One of the ways by which we effectively restrict fraudulent businesses or customers through our platform is by having our operations team actively monitor payment patterns and behaviours. 

Whenever frauds are reported on your platform, our operations team reacts by communicating with the responsible businesses. When we aren’t convinced of the business’s response, we might withhold their settlements as well. 

In such a manner, temporarily withholding funds from the business will help address complaints raised against them, in case we have to issue refunds. If the situation persists, the last course of action would be to deactivate the business from our platform. 

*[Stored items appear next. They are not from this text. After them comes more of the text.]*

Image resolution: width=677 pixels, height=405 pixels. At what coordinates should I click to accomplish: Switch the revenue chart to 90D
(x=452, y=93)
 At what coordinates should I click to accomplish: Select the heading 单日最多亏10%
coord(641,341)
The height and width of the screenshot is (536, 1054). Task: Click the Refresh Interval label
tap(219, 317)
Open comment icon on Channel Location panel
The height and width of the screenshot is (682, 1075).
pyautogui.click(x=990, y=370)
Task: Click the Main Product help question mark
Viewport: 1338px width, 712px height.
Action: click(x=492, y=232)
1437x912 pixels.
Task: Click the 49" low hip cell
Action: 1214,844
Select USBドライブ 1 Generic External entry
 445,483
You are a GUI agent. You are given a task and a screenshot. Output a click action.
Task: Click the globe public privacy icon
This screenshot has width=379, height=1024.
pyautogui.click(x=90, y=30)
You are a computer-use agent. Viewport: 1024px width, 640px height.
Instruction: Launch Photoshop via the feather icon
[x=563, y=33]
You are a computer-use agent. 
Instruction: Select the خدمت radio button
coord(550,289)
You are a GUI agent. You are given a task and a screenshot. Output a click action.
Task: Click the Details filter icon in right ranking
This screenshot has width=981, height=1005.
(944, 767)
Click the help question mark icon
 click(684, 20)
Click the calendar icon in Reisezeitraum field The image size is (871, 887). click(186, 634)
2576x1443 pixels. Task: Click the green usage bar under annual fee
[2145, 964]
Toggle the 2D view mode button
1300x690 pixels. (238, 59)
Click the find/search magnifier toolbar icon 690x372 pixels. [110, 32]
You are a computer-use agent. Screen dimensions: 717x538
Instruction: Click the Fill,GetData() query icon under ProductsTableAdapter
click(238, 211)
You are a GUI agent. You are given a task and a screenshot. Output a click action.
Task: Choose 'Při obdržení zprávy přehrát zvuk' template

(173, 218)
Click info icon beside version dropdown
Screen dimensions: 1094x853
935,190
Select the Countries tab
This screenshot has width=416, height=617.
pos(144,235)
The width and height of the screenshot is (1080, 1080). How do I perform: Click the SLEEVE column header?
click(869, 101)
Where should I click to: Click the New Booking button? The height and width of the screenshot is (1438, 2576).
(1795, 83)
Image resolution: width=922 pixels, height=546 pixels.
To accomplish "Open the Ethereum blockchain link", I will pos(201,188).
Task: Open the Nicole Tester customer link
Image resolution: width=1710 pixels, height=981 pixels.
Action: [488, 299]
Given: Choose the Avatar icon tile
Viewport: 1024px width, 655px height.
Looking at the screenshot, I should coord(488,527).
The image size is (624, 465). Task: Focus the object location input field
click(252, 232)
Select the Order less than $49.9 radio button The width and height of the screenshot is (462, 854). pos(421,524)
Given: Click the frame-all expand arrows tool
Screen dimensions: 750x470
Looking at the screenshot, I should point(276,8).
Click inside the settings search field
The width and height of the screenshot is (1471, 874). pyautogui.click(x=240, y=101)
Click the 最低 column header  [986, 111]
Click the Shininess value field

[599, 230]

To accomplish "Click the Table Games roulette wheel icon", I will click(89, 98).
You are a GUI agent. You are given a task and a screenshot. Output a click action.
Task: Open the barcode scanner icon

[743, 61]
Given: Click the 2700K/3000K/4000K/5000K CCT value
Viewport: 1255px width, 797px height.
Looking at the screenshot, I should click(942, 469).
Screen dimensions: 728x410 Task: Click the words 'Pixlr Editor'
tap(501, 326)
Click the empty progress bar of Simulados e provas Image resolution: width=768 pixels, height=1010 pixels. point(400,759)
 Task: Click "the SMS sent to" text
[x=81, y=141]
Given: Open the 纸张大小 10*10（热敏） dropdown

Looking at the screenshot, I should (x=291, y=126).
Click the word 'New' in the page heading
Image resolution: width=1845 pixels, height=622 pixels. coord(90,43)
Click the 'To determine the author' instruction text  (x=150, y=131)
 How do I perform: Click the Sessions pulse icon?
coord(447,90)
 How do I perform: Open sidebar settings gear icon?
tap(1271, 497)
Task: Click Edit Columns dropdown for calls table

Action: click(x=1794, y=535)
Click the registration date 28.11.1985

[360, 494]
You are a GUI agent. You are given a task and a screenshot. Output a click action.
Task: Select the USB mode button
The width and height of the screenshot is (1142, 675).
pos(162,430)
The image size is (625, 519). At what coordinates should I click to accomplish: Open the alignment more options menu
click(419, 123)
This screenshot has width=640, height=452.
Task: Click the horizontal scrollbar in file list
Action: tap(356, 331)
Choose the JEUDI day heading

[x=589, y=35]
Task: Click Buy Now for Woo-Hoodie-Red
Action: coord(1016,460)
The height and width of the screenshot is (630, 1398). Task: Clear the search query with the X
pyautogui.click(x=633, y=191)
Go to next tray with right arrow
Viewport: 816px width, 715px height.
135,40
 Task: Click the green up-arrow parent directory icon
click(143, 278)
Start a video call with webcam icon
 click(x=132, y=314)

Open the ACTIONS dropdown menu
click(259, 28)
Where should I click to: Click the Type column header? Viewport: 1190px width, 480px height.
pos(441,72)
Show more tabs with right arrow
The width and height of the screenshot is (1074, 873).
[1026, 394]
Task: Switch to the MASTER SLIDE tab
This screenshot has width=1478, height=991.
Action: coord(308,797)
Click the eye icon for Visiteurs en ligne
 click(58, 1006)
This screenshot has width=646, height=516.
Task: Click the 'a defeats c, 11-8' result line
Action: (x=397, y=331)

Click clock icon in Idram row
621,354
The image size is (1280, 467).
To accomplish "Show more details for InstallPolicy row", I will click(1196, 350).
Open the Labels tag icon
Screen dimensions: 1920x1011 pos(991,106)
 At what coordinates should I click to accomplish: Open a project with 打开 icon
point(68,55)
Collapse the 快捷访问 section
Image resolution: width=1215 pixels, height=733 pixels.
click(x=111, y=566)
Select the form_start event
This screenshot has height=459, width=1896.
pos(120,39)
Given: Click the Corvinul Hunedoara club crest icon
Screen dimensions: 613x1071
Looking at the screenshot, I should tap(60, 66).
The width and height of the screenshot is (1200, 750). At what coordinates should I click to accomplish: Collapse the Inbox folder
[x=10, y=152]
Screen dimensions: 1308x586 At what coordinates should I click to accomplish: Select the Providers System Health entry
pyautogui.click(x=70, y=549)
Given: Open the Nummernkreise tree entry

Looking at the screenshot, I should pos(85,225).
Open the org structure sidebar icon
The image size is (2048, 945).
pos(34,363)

It could also happen that a business is being preyed upon by fraudsters masquerading as customers. In such cases, we closely monitor them until their FTS ratio falls within permissible limits. 

To do this, it is imperative to make the team data-driven. We do this by focusing on: 

  • Data organisation
  • Data access
  • Fraud warning system 

Let’s dig deeper into all three of them.

Data organisation

Different sources report fraudulent transactions in different formats. Data organisation is the first step towards empowering your operations team with actionable data. Here you can choose an elaborate data-engineering solution or a simple Google Sheet to compile standardized data.

Data access

Having standardized data will help your team assess a situation in its entirety. Ready access to data can save the time and effort that goes into procuring information required to make data-backed decisions.

Timely action is of immense importance when it comes to fraud mitigation. Cautioning businesses that are being targeted by fraudulent customers or reproaching businesses that you suspect of fraudulent activity can curb further damage.

Provide data visibility to your team by onboarding them onto a business intelligence platform like Looker, Microsoft Power BI or Tableau.

The following data points will help your team in being well-informed while approaching the business.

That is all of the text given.